_Quelle_

++++++++++++++++++++

Etwas ernster wurde es 1988: da wurde Nicolae Ceaucescu aus Anlass von dessen 70. Geburtstag der Karl-Marx-Orden verliehen. Für mich war das nicht hinnehmbar, da ich Rumänien zum damaligen Zeitpunkt relativ gut kannte. Also schrieb ich zwei DIN-A4-Seiten, warum ich gegen diese Auszeichnung war. Da ich damals nur montags und freitags im Stammbetrieb war, die restlichen Tage auf Baustellen, meist im KKW Lubmin bei Greifswald weilte, wartete ich an einem Montagnachmittag, nachdem ich ein ganzes Wochenende am Text gefeilt habe und ihm in allerschönster Schönschrift schrieb, darauf, dass sich meine liebe Kollegen nach Hause begaben. Endlich waren sie weg und ich heftete mein Pamphlet, an eine Wandzeitung, die im Gang des Bürogebäudes hing. Der Dienstag verging, ich war auf der Baustelle und nichts passierte. Der Mittwoch verging auch, aber kurz vor 16 Uhr musste ich „sofort“ zum Bauleiter. Wenn das Wort „sofort“ fiel, war immer etwas im Busche und mein Leipziger Chef wollte mit mir telefonieren, oder besser gesagt, er brüllte ins Telefon, so dass man nicht viel verstand und den Hörer einige Dezimeter weg vom Ohr halten musste. So hörte der Bauleiter etwas von Konsequenzen, Achse Berlin-Bukarest und Schmierereien, die mir noch sehr Leid tun werden. Am Ende hieß, „Setz’ Dich in den nächsten Zug, morgen früh um 7 hast Du Dich vor der Abteilungsleitung zu verantworten“. So war es auch und am Ende versetzte man mich in eine Produktionsbrigade eines anderen Betriebes im Kombinat. Dort war ich etwa 6 Monate, nach anfänglichen Schwierigkeiten, ich musste in der Sandstrahlerei arbeiten, kam ich mit den Leuten ganz gut zu Recht, auch dank des dortigen Chefs, der – wie der Zufall es will – ein gebürtiger Siebenbürgen-Sachse war.

++++++++++++++++++++

_Material zur Aufgabe_

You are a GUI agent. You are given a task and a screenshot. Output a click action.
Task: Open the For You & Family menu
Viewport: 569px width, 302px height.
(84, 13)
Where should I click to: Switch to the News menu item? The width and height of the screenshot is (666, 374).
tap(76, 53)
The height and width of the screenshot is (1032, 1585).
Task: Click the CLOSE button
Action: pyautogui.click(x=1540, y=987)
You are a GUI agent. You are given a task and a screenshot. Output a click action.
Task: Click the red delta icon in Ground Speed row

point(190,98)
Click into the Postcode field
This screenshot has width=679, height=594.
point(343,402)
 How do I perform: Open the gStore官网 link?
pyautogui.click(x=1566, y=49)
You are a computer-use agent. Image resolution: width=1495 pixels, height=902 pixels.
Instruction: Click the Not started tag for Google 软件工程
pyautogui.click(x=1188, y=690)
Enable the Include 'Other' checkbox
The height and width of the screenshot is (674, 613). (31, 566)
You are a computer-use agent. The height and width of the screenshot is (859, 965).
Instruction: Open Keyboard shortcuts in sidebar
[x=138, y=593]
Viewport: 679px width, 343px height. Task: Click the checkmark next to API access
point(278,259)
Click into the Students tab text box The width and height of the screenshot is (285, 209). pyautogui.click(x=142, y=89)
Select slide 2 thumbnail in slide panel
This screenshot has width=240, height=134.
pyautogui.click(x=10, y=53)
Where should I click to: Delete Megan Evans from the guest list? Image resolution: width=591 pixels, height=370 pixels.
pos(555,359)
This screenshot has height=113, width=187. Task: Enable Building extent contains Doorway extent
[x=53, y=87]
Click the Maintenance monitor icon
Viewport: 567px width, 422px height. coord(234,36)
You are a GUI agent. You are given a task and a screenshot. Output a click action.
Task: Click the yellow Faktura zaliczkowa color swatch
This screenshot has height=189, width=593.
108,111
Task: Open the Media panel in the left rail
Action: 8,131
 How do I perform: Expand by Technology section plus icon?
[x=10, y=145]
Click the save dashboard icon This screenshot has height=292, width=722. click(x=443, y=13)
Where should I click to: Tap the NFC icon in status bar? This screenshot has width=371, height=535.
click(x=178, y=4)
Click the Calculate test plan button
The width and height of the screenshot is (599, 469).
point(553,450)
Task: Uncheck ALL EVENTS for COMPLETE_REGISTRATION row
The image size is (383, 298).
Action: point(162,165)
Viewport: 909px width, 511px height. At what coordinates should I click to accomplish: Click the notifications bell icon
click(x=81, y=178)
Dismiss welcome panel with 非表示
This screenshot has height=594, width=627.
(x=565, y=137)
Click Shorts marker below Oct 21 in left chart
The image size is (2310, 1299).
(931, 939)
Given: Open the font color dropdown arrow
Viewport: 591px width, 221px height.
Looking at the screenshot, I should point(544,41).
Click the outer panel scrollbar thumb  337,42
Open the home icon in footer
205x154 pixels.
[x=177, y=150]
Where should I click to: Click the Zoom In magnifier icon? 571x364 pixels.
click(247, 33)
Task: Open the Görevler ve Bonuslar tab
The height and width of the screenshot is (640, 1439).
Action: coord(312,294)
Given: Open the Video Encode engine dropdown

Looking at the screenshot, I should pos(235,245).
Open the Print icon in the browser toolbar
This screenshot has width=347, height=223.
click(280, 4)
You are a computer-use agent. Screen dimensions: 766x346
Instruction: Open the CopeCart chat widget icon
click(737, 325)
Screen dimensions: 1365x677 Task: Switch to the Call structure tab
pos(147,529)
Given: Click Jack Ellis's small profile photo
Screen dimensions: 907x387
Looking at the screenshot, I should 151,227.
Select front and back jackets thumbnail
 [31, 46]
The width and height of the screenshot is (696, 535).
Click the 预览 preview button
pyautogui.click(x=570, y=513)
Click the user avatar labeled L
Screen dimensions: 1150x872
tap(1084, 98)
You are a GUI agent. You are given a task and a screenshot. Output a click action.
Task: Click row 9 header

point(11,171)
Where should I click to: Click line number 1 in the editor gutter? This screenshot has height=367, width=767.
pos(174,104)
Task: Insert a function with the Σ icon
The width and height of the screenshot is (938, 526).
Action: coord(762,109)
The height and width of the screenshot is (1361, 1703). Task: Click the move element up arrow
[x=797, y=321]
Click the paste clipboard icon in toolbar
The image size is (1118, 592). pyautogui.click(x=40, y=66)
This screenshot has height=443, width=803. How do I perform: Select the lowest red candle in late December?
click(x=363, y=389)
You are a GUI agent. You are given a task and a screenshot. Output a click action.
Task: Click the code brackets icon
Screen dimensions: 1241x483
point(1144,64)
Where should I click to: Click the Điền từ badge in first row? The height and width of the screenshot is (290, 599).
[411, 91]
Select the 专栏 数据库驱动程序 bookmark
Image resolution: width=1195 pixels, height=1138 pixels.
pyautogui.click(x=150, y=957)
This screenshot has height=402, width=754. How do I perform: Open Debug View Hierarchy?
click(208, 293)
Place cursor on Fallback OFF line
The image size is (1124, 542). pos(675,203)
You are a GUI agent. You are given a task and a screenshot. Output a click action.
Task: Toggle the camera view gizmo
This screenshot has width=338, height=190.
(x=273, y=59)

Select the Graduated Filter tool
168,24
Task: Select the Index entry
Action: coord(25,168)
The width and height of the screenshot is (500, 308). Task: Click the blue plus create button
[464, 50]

++++++++++++++++++++

_Aufgabe A_
Warum musste man laut der Quelle bei Telefonaten mit dem Leipziger Chef den Hörer einige Dezimeter vom Ohr weghalten? Antworte in ein bis drei Sätzen.
_Aufgabe B_
Welche Zeilen der Datensätze enthalten die Zeichenfolge „arrow“? Trage alle diese Zeilen zusammen und beachte dabei die Groß- und Kleinschreibung.

_Lösung A_
Der Leipziger Chef brüllte ins Telefon, sobald das Wort „sofort“ gefallen war. Dadurch verstand man nicht viel und musste den Hörer einige Dezimeter vom Ohr weghalten.

_Lösung B_
Given: Open the font color dropdown arrow
The height and width of the screenshot is (1361, 1703). Task: Click the move element up arrow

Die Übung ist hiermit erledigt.